Multi-feature ensemble learning on cell-free DNA for accurately detecting and locating cancer
Early cancer detection and localization using cell-free DNA (cfDNA) faces multiple challenges, including the low fraction of tumor DNA in cfDNA and the molecular heterogeneity of cancer. Many features have been used to detect cancer in cfDNA, such as fragment length profiles, copy number changes, and microbial composition, but methylation in particular has been found to detect cancer early. Additionally, the tissue specificity of methylation has aided noninvasive cancer typing efforts. Typically, cfDNA methylation profiling is done through whole genome bisulfite sequencing (WGBS) or targeted approaches, but these protocols are plagued by high cost or require prior knowledge of informative regions. Another procedure, reduced representation bisulfite sequencing (RRBS), strikes a balance between these two extremes, but is only applicable to intact genomic DNA, not naturally fragmented cfDNA. Herein, we develop an integrated cancer detection and typing system, CancerRadar, that addresses these challenges. First, we present a novel protocol, cell-free Methylation Sequencing (cfMethylSeq), which adapts the RRBS protocol to be applicable to cfDNA. We show cfMethylSeq yields more than 12-fold enrichment over WGBS in CpG islands while reliably and reproducibly quantifying methylation and capturing broad, genome-wide signals. Next, we develop a computational platform to extract information from cfMethylSeq data and diagnose the patient. The platform derives cfDNA methylation, cfDNA fragment sizes, copy number changes, and microbial composition from the raw cfMethylSeq data, and performs multi-feature ensemble learning.

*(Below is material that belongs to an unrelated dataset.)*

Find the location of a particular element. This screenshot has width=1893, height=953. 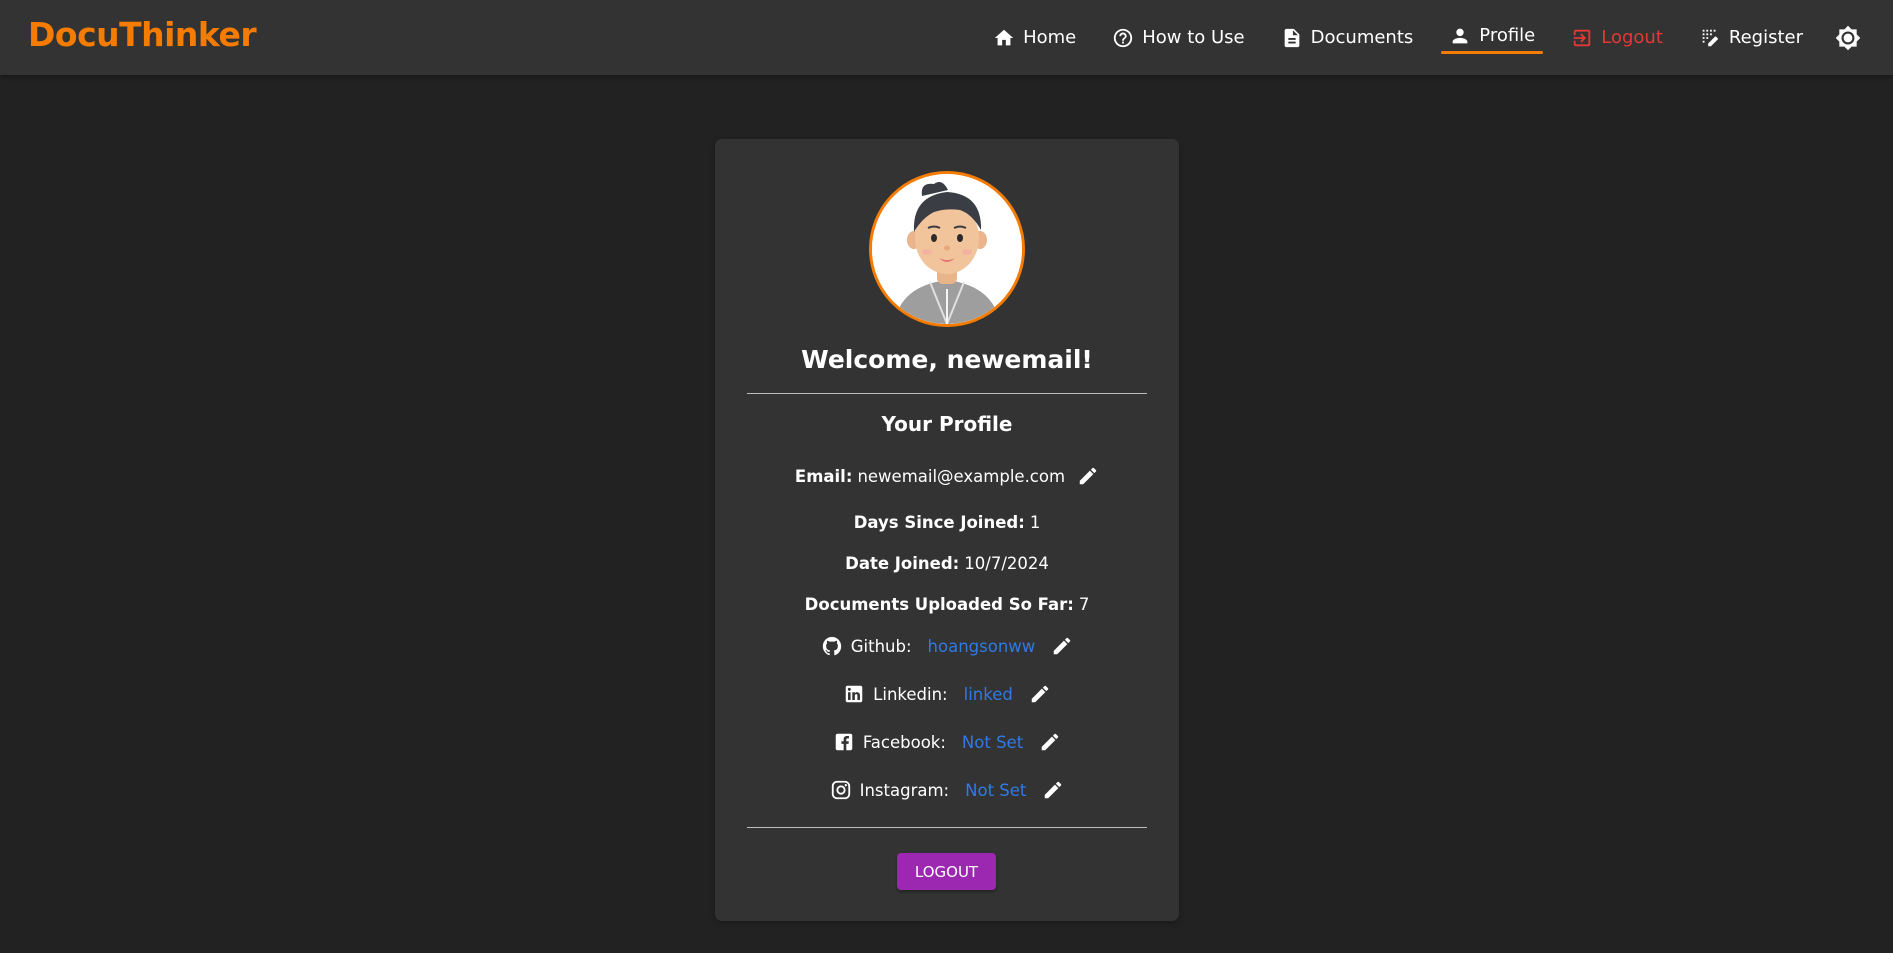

We demonstrate the power of CancerRadar in detecting and locating cancer in a cohort of 275 colon, liver, lung, and stomach cancer patients and 204 non-cancer individuals. For cancer detection, we achieved a sensitivity of 89.1% at 97% specificity in the independent validation set. For cancer typing, we achieved an accuracy of 91.5% in the independent validation set. We further show that integrating multiple features significantly increases the detection power, especially for early-stage cancer. Our novel protocol and computational procedure have the potential to revolutionize cancer detection and methylation analyses in cfDNA, and the data generated will be hugely beneficial to the cfDNA research community.